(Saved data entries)
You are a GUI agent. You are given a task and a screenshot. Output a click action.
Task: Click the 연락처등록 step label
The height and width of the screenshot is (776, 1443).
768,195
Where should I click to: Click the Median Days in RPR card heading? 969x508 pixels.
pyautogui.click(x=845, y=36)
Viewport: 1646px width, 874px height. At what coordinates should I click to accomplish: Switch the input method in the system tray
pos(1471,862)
---
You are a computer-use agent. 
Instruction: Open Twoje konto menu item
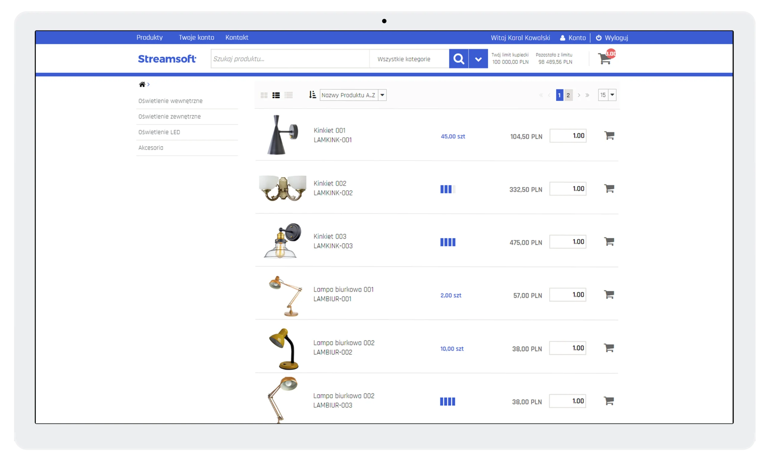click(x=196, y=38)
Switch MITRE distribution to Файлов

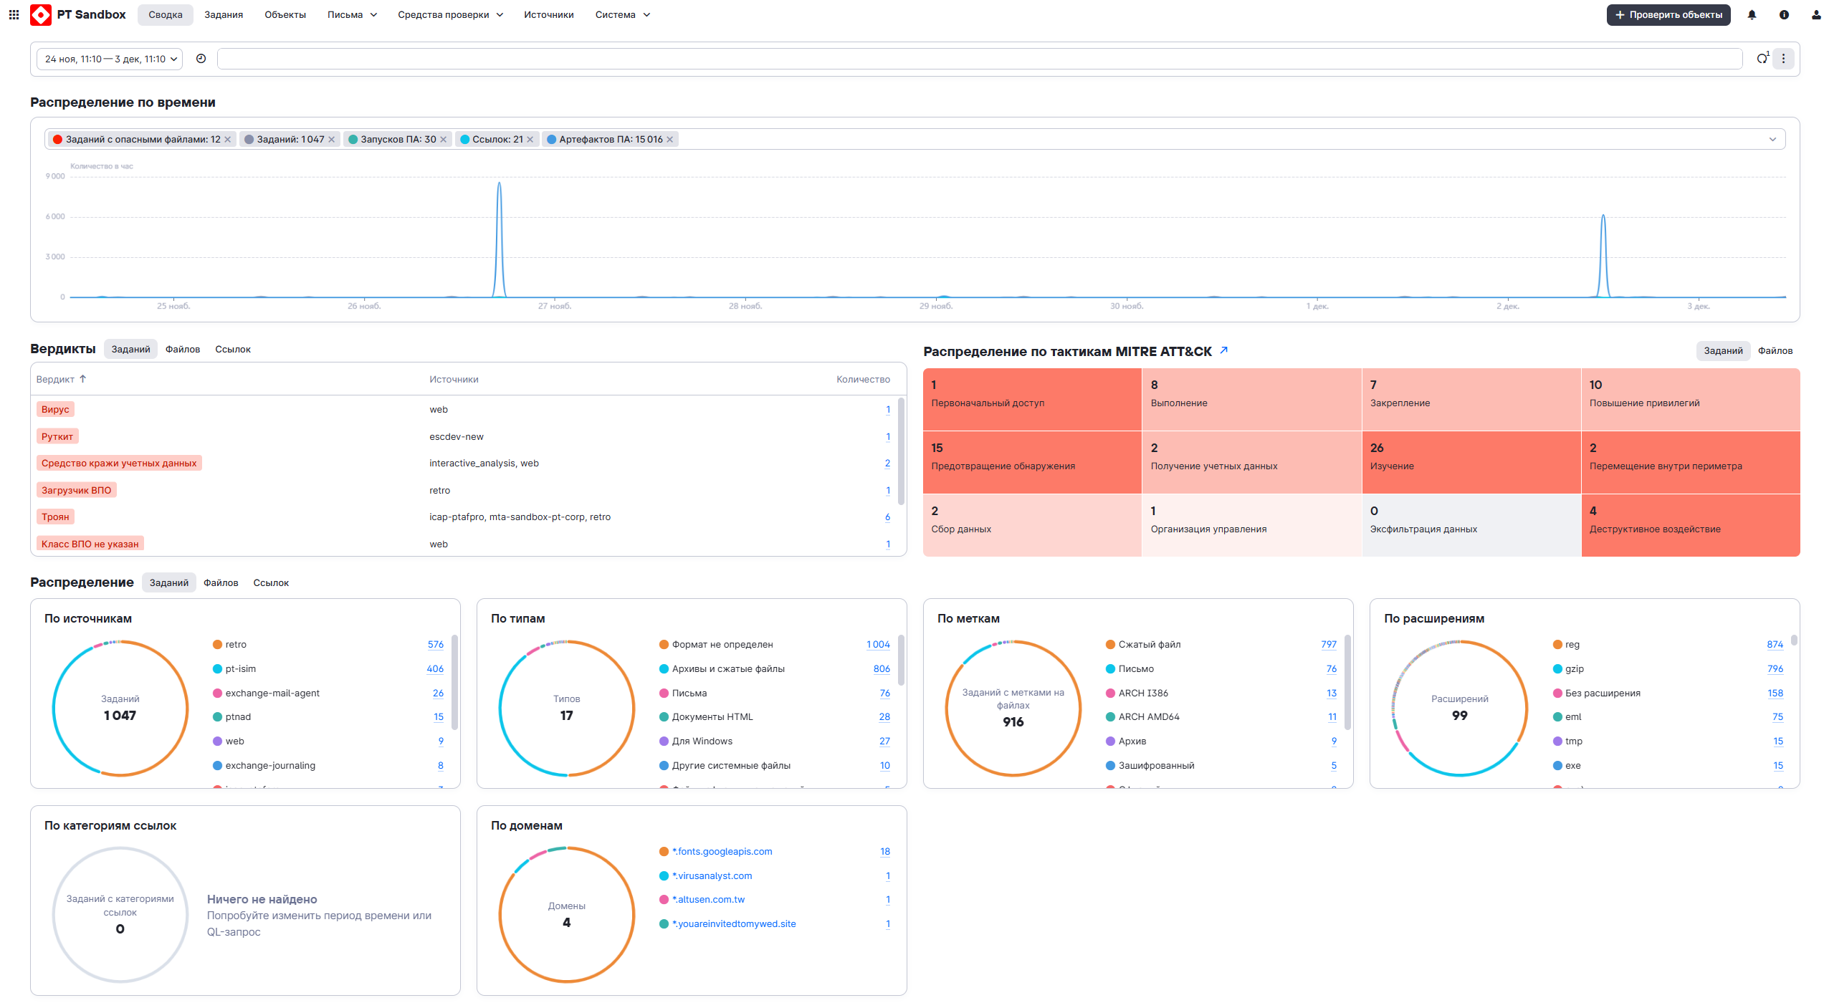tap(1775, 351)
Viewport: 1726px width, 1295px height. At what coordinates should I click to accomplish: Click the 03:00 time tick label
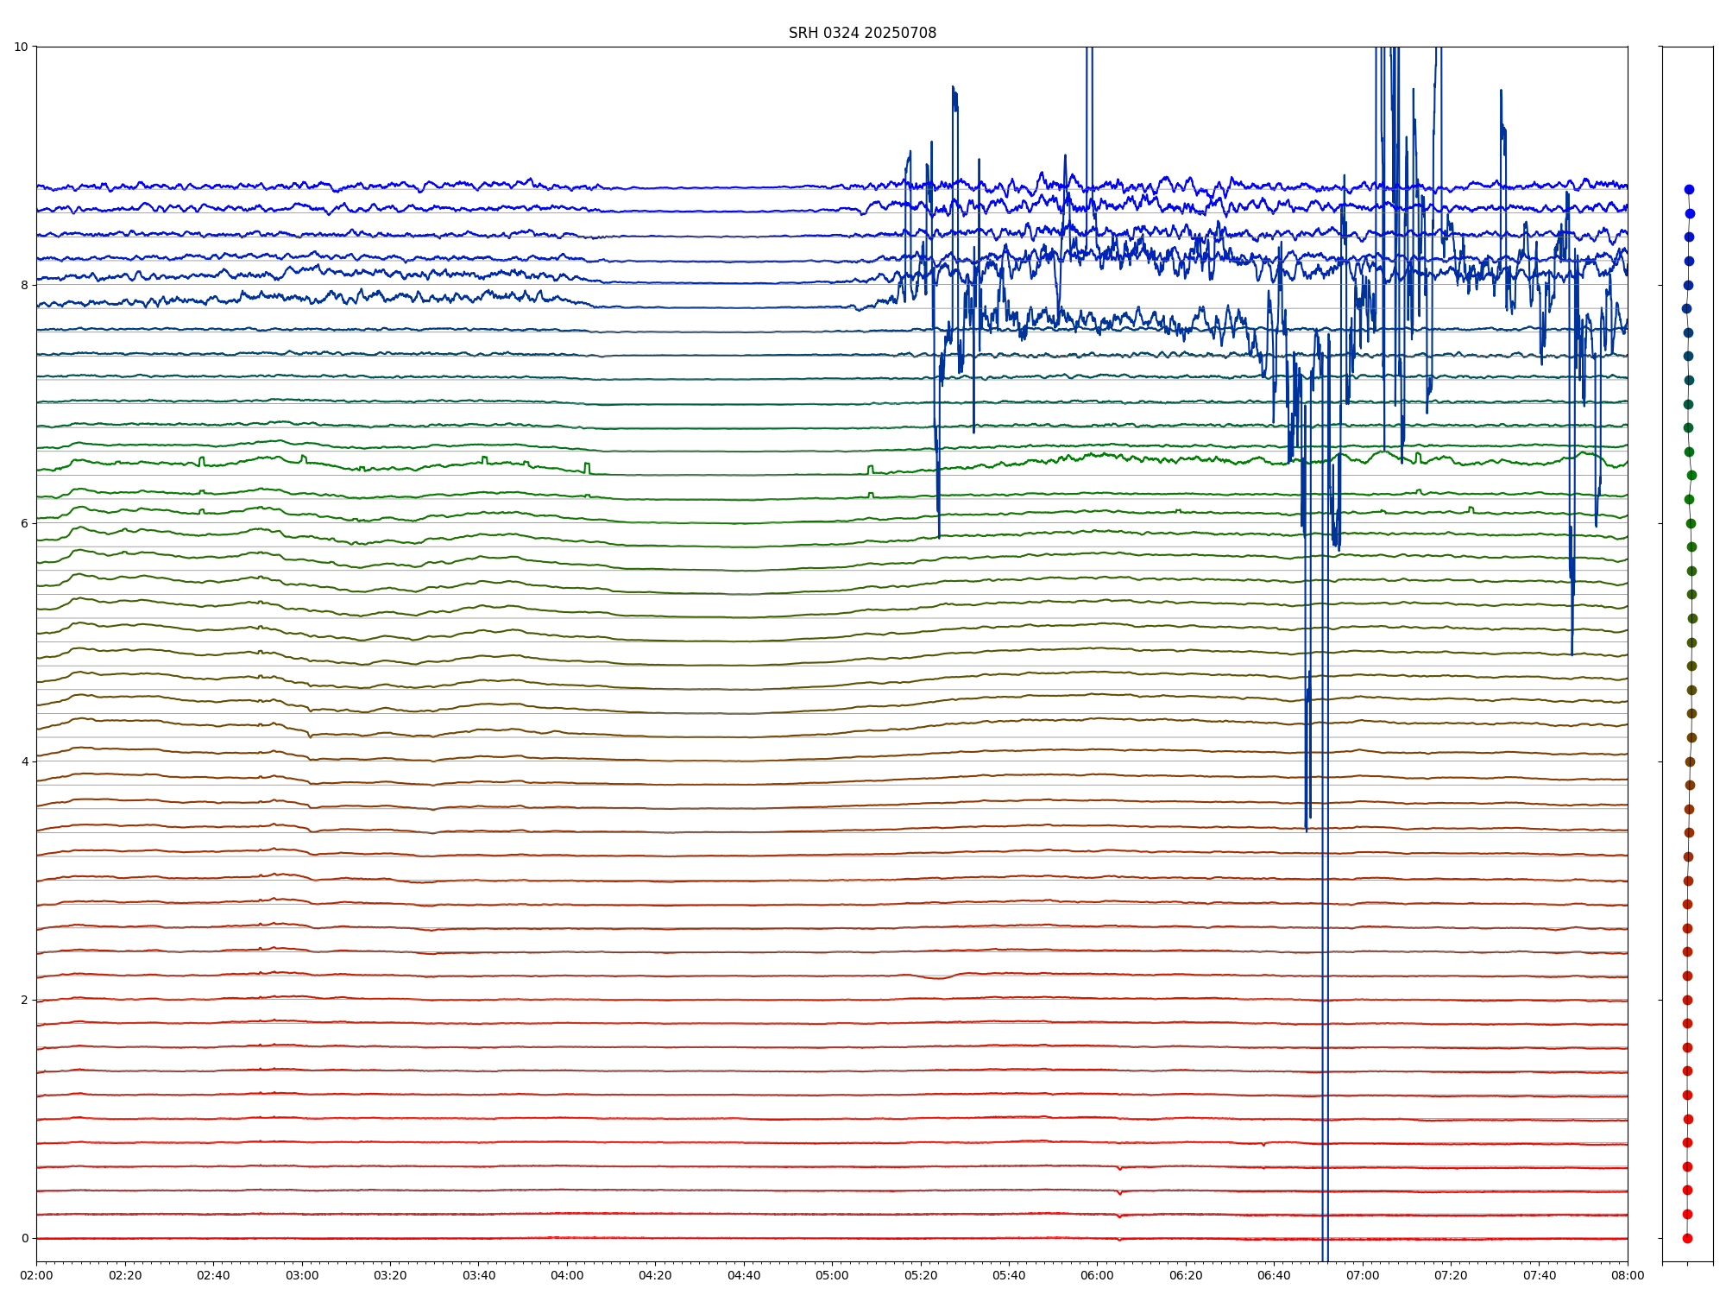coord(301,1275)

• Task details:
Check each line of the records above, and copy those that hold the word "agent".

• Answer section:
You are a GUI agent. You are given a task and a screenshot. Output a click action.
You are a computer-use agent. 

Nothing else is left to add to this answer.